*What you need to do*
Return the lines below exactly as they appear, starting with the line that contains "Given: Click the 22.20" and going on through the line that contains "[x=692, y=522]", both included.

*Supplied records*
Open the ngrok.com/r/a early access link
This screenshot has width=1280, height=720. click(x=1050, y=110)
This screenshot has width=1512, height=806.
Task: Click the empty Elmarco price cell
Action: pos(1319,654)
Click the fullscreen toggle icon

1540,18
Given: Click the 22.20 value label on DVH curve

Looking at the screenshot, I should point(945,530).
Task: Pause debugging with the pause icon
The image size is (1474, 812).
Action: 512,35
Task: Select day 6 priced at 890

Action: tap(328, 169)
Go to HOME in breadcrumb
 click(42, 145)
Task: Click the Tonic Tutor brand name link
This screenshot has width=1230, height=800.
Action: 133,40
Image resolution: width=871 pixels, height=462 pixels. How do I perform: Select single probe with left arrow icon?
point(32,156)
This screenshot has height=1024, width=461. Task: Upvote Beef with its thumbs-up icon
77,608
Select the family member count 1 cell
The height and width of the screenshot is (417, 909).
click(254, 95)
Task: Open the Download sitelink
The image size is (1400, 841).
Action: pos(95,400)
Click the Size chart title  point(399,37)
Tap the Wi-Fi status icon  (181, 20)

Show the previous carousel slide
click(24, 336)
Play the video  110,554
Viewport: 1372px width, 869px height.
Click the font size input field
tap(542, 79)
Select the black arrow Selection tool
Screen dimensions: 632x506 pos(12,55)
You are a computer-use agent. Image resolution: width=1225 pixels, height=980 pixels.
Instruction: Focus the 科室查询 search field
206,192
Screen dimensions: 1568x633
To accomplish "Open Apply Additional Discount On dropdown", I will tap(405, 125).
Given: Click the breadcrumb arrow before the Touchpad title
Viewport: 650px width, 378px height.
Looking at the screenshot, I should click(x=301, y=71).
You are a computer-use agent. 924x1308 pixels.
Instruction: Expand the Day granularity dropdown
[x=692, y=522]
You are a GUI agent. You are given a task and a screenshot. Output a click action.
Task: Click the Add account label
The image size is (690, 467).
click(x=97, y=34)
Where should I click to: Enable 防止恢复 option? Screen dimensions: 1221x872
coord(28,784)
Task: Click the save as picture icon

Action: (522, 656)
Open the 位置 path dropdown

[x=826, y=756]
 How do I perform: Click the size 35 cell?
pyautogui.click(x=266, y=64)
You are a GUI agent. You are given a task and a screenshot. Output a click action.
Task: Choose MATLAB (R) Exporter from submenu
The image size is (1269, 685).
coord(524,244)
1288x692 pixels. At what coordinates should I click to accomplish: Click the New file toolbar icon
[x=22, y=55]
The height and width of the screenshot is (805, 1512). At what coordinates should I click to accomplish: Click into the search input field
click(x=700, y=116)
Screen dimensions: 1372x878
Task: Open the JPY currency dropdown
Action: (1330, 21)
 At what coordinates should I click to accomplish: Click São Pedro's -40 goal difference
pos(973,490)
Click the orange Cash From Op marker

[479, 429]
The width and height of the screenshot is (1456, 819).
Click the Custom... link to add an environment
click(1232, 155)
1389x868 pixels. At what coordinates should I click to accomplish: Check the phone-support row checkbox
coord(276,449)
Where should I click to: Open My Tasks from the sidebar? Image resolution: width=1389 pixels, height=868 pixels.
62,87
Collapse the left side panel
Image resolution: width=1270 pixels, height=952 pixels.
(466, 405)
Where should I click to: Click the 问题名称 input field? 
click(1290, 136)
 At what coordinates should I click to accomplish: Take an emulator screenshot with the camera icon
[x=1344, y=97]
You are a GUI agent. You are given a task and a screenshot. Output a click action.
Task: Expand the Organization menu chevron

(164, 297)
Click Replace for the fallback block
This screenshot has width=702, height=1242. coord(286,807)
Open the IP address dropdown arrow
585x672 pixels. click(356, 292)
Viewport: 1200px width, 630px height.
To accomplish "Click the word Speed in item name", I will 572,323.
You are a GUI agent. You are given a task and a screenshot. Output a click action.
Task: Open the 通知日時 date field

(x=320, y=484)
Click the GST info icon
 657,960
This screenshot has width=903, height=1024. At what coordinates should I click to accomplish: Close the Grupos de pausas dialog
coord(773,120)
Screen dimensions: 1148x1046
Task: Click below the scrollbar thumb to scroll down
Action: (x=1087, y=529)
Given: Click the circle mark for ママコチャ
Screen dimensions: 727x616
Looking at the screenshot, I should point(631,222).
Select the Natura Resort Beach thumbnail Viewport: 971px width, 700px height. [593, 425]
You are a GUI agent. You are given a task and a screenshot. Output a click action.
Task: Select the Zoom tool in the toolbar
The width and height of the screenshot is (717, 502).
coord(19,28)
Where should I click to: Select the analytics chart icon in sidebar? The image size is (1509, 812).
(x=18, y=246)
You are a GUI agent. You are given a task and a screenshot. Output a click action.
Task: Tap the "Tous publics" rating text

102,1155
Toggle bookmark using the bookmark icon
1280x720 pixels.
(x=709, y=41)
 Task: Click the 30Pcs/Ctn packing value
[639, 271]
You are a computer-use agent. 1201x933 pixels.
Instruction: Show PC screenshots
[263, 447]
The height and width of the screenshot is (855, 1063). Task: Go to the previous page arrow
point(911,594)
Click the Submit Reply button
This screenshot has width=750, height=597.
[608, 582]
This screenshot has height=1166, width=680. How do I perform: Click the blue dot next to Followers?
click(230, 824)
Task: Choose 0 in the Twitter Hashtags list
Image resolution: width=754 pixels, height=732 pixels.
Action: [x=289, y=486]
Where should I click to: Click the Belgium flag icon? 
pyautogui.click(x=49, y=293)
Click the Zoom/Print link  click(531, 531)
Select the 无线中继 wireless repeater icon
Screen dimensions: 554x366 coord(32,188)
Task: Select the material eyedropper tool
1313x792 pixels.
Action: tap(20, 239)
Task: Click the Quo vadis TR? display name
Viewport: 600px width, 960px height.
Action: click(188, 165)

*Answer to the exercise*
Given: Click the 22.20 value label on DVH curve

Looking at the screenshot, I should point(945,530).
Task: Pause debugging with the pause icon
The image size is (1474, 812).
Action: 512,35
Task: Select day 6 priced at 890

Action: tap(328, 169)
Go to HOME in breadcrumb
 click(42, 145)
Task: Click the Tonic Tutor brand name link
This screenshot has width=1230, height=800.
Action: 133,40
Image resolution: width=871 pixels, height=462 pixels. How do I perform: Select single probe with left arrow icon?
point(32,156)
This screenshot has height=1024, width=461. Task: Upvote Beef with its thumbs-up icon
77,608
Select the family member count 1 cell
The height and width of the screenshot is (417, 909).
click(254, 95)
Task: Open the Download sitelink
The image size is (1400, 841).
Action: pos(95,400)
Click the Size chart title  point(399,37)
Tap the Wi-Fi status icon  (181, 20)

Show the previous carousel slide
click(24, 336)
Play the video  110,554
Viewport: 1372px width, 869px height.
Click the font size input field
tap(542, 79)
Select the black arrow Selection tool
Screen dimensions: 632x506 pos(12,55)
You are a computer-use agent. Image resolution: width=1225 pixels, height=980 pixels.
Instruction: Focus the 科室查询 search field
206,192
Screen dimensions: 1568x633
To accomplish "Open Apply Additional Discount On dropdown", I will tap(405, 125).
Given: Click the breadcrumb arrow before the Touchpad title
Viewport: 650px width, 378px height.
Looking at the screenshot, I should click(x=301, y=71).
You are a computer-use agent. 924x1308 pixels.
Instruction: Expand the Day granularity dropdown
[x=692, y=522]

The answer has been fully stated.